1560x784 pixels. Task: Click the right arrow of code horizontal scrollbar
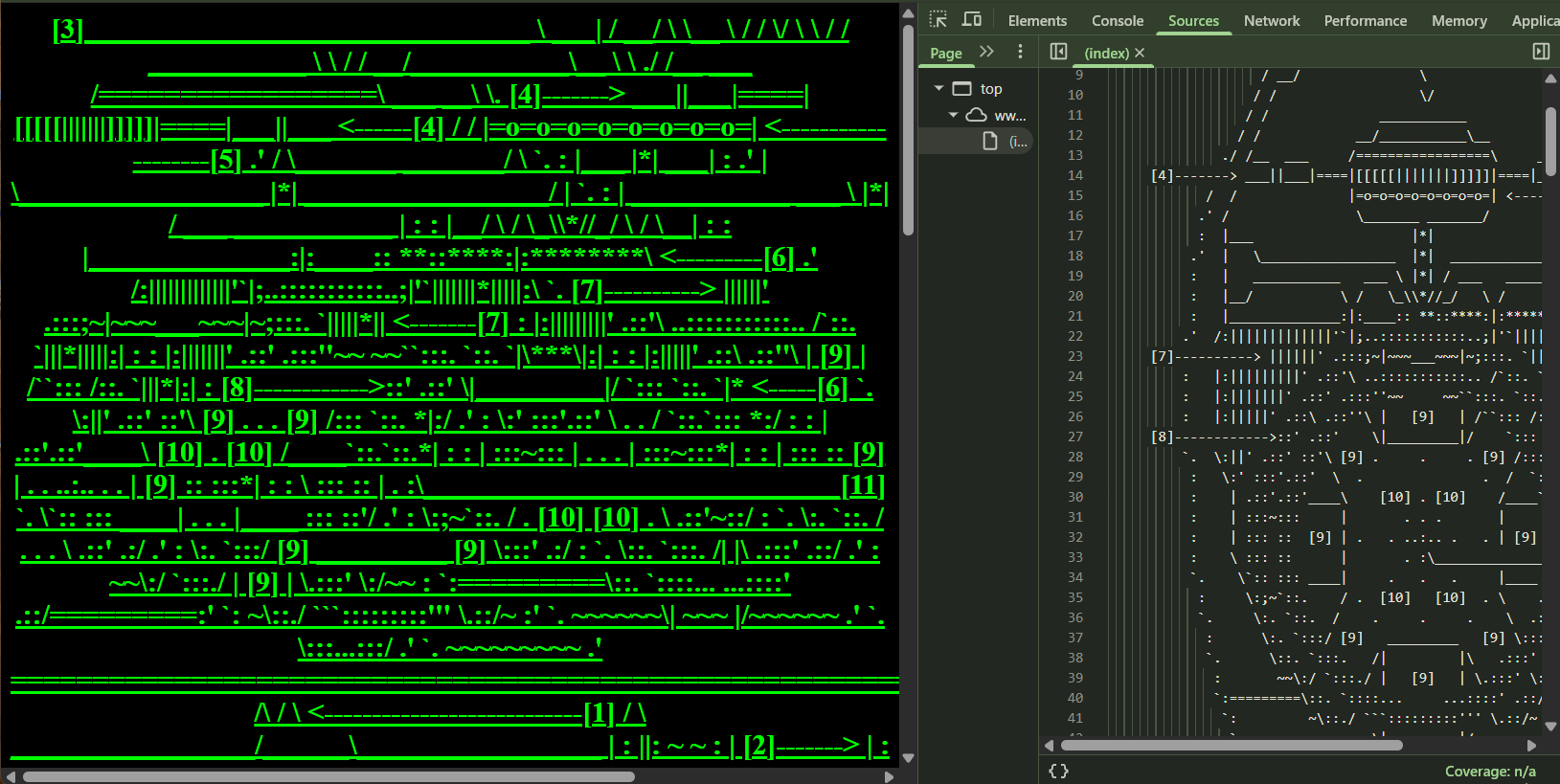(1531, 745)

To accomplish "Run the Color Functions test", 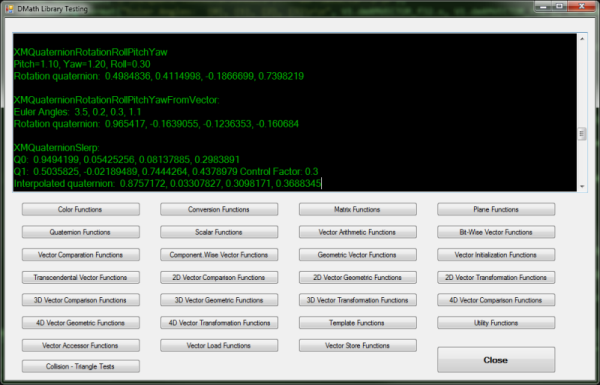I will tap(81, 209).

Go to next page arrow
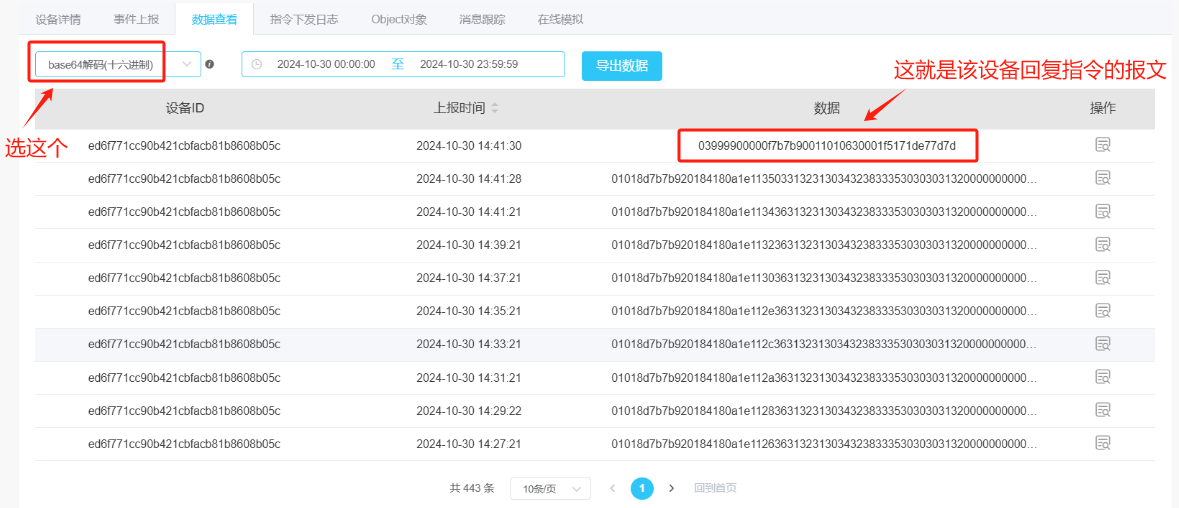click(671, 489)
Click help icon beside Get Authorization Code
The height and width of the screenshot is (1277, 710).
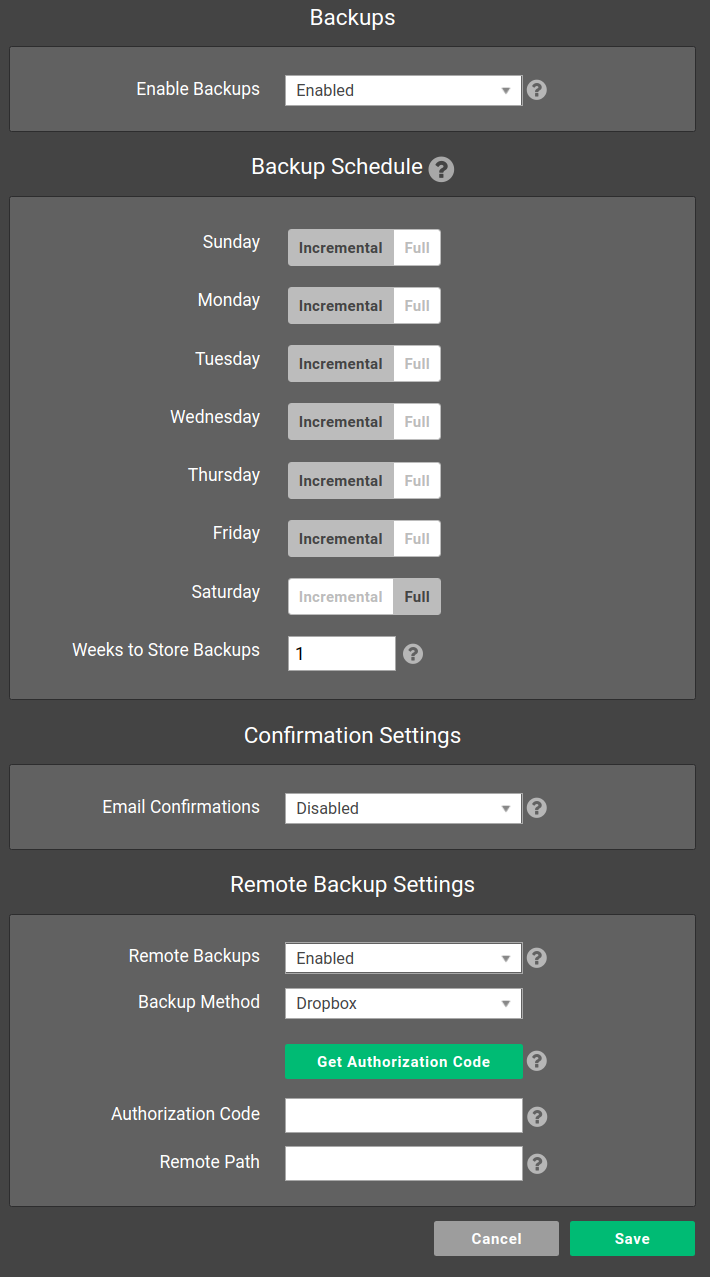537,1061
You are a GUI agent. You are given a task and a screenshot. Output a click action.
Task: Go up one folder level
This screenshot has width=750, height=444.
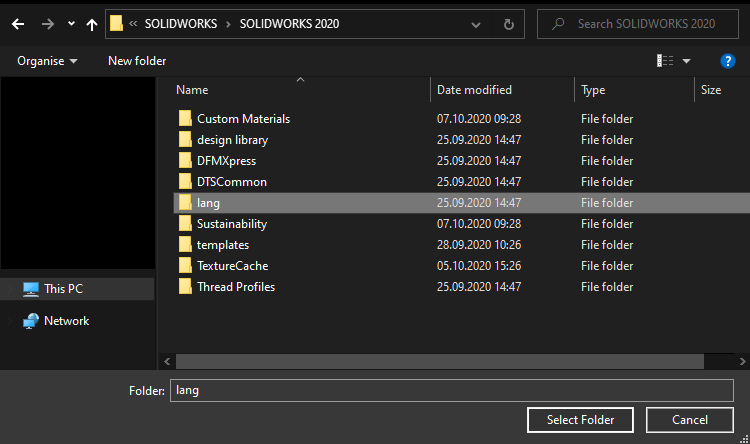click(x=92, y=24)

-*-*-

**Exercise prompt**
Rewrite the entries as a Markdown table with the columns Row and Line, running from the line with "Click help icon beside Get Authorization Code" to the last line of the entries, both included. Skip blank lines and leave the pictures out.

**Complete response**
| Row | Line |
|---|---|
| 1 | Click help icon beside Get Authorization Code |
| 2 | The height and width of the screenshot is (1277, 710). |
| 3 | 537,1061 |
| 4 | You are a GUI agent. You are given a task and a screenshot. Output a click action. |
| 5 | Task: Go up one folder level |
| 6 | This screenshot has width=750, height=444. |
| 7 | click(x=92, y=24) |